Your instructions
Please carry on the ASE share-listing requirements below from the point where they stop, leaving aside the data that comes after them.

Given text
Islamic finance Sukuk

Depository Receipts  

Investment Fund

  • Shares

  In order to list company's shares on the ASE, the following conditions must be fulfilled:

  1.  The relevant securities are registered with the JSC and SDC.
  2. There are no restrictions on the transfer of ownership of relevant securities except restrictions mentioned in legislation in force.
  3. The issuer has signed the listing agreement with the ASE, which determines the rights and obligations of the two parties in relation to listing of the securities.
  4. The issuance of audited financial statements for one fiscal year at least showing an operating activity.
  5. The net shareholders' equity in the company shall not be less than (50%) of its paid-in capital.
  6. The percentage of the Free Float in the company shall not be less than (5%) of the paid-in capital of such companies whose paid-in capital is less than (10) million Jordanian Dinars. 

The company that applies for listing its shares on the ASE shall provide the ASE with the following statements and information on both hard and soft copies:

  1. The company's articles of association, memorandum of association, and prospectus (if any).
  2. The company’s certificate of registration at The Ministry of Industry and Trade and the right to commence business.
  3. The JSC's  Board of Commissioners approval on registering the shares of the company.
  4. A report issued by the company's board of directors that includes the following.
  1. A brief profile of the company's establishment, its major practiced objectives and its relationship with other companies, be its Mother, subsidiary, sister or affiliate companies (if any).
  2. A description of the securities issued by the company and those that the company wishes to list.
  3. The company's board of directors' evaluation supported with figures of the company's performance, the stage it arrived at, the achievements it realized and a comparison of the same with the set plan.

Dataset content

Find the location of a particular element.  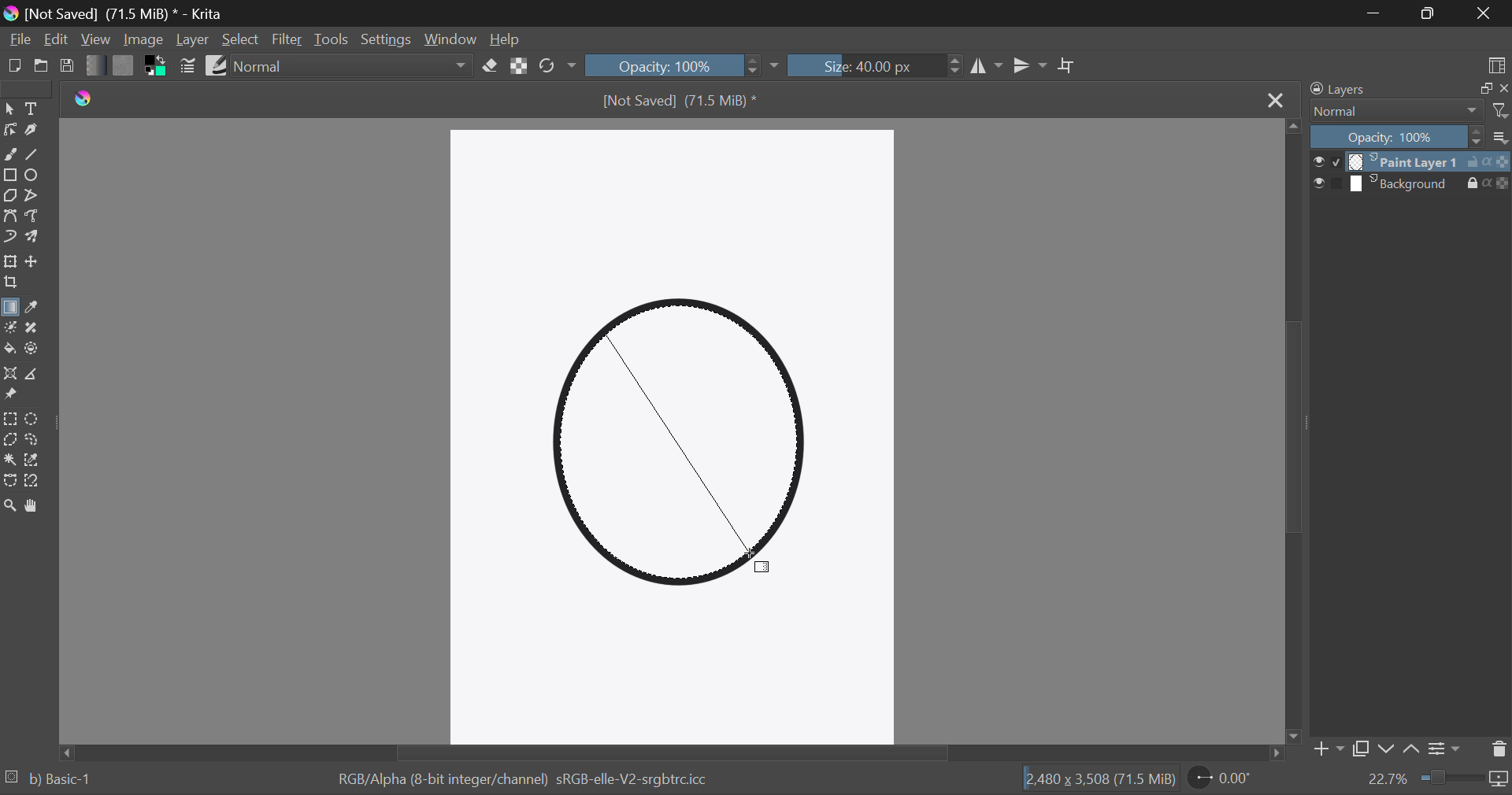

Crop is located at coordinates (11, 284).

Task result
  4. The significant events occurred to or affected the company from the date of its establishment till the date of submission of the listing application.
  5. The company's future plan for the next three years, including financial position statement, income statement and cash flow statement.
  6. Names of the persons who own (5%) or more of the company's shares.
  7. Names of the members of the company's board of directors, and names and positions of the top executive personal, and the securities owned by any of them or their relatives, and the membership of any of them in the boards of directors of other companies.
  1. Names of the company’s shareholders and their nationalities and the number of shares owned by any of them.
  2.  The company's annual report for the last fiscal year, which includes the company's board of directors' report, the company's financial statements and the company auditors' report.
  3. Governance report prepared according to the requirements of the JSC (if any).
  4. The interim financial statements reviewed by the company's auditor, which covers the period from the end of the fiscal year preceding the date of submission of the listing application till the end of the last quarter preceding the date of the listing application (if any).
  5. The company external auditor's report of its latest financial statements which isn't containing doubts regarding going concern issue related to the company's activities.
  6. A copy of the two Minutes of the Company's General Assembly meeting for the last two fiscal years preceding the date of submission of the listing application.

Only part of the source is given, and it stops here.